As a student of the art form, I must point out this press release.

It has everything, elephants, baby elephants, and a lede that mentions both Shakespeare and Aristotle. Not to mention clear and unexaggerated reporting on an interesting topic. Brilliant. Well done, Kathryn Phillips.

Elephant legs are much bendier than Shakespeare thought

Throughout history, elephants have been thought of as ‘different’. Shakespeare, and even Aristotle, described them as walking on inflexible column-like legs. And this myth persists even today. Which made John Hutchinson from The Royal Veterinary College, London, want to find out more about elephants and the way they move. Are they really that different from other, more fleet-footed species? Are their legs as rigid and ‘columnar’ as people had thought? Traveling to Thailand and several UK zoos, Hutchinson and his team investigated how Asian Elephants move their legs as they walk and run and publishes his results in The Journal of Experimental Biology on August 22 2008 at http://jeb.biologists.org

Striking up collaborations with elephant keepers at Colchester and Whipsnade Zoo, Hutchinson explains that the keepers were keen to know more about the animals’ natural limb movements to develop training programmes and prevent the onset of arthritis. Fortunately for Hutchinson, the animals were fantastically cooperative when he turned their exercise enclosure into a film set to record their movements; ‘this is the same 3D capture technology used in Hollywood blockbusters,’ explains Hutchinson.

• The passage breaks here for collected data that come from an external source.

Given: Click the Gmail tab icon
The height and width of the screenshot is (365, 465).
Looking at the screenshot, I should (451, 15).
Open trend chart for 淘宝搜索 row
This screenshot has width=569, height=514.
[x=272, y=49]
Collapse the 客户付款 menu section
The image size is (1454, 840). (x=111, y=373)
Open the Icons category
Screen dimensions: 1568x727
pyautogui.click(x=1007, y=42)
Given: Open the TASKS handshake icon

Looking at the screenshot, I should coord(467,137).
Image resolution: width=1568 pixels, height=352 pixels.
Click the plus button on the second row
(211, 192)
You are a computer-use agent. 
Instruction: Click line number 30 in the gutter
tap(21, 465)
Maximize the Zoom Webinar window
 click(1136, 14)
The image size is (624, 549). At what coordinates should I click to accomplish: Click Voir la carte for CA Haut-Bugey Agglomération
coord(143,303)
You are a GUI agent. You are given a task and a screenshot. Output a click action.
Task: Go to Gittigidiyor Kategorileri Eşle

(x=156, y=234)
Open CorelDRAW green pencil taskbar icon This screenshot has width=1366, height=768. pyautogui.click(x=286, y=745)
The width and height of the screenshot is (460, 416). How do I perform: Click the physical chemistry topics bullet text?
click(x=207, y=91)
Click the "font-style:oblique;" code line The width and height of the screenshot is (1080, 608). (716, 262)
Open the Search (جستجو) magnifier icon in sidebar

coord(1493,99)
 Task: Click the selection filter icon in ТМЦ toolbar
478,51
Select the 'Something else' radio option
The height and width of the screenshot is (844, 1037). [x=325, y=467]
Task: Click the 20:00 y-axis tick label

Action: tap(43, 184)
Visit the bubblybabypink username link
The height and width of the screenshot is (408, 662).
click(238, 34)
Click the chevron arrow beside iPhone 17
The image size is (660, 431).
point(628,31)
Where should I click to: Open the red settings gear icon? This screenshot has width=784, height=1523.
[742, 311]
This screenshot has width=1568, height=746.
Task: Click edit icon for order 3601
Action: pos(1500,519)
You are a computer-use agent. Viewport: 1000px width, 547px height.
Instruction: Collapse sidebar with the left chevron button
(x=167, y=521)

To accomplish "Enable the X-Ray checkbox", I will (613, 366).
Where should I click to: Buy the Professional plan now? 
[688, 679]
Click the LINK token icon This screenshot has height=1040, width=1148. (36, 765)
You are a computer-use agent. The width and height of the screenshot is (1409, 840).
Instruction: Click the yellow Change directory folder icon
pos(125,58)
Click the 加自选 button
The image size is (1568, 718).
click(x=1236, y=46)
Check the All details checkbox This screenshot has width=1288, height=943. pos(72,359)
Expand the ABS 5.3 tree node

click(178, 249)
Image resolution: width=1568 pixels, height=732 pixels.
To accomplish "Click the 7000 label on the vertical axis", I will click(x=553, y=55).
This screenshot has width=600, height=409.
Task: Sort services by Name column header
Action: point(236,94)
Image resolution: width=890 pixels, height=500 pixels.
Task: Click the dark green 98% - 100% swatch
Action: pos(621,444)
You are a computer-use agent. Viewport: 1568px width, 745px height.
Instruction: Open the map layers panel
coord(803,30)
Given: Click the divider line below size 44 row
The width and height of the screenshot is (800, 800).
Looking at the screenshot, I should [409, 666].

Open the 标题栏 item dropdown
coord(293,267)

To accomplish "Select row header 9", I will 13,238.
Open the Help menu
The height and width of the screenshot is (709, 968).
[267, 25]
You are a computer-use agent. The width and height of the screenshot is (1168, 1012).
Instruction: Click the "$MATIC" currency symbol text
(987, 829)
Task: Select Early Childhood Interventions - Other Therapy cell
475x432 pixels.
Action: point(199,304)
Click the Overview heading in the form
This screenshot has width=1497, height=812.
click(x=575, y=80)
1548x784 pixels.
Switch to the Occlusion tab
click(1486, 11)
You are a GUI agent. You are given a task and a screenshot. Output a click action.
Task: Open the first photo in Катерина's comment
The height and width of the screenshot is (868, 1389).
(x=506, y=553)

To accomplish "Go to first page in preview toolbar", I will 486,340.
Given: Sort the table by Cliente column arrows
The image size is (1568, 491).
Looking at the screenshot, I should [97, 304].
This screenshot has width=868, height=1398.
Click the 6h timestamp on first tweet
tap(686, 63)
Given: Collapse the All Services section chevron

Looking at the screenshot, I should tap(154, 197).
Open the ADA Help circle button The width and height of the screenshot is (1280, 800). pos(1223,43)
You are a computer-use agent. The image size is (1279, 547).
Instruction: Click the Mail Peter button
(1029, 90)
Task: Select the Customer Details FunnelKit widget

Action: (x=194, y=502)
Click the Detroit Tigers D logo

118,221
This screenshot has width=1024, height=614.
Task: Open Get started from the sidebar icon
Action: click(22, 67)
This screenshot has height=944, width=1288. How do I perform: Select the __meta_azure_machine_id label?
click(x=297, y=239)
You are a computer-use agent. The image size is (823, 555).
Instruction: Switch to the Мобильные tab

After the team had stuck hemispheres covered in infrared reflecting tape to joints on the elephants’ fore and hind limbs, the animals were happy to walk and run in front of the arc of infrared detecting cameras as Hutchinson and his team filmed their steps at speeds ranging from 0.62 m/s to 4 92m/s. ‘The big problem was keeping the markers in place,’ says Hutchinson, ‘the little ones kept on pulling them off with their trunks.’ Having filmed animals ranging in size from 521 to 3512kg, Hutchinson, Lei Ren and Charlotte Miller travelled to Thailand to film the athletic elite; Thai racing elephants that easily outpaced the UK elephants at 6.8m/s.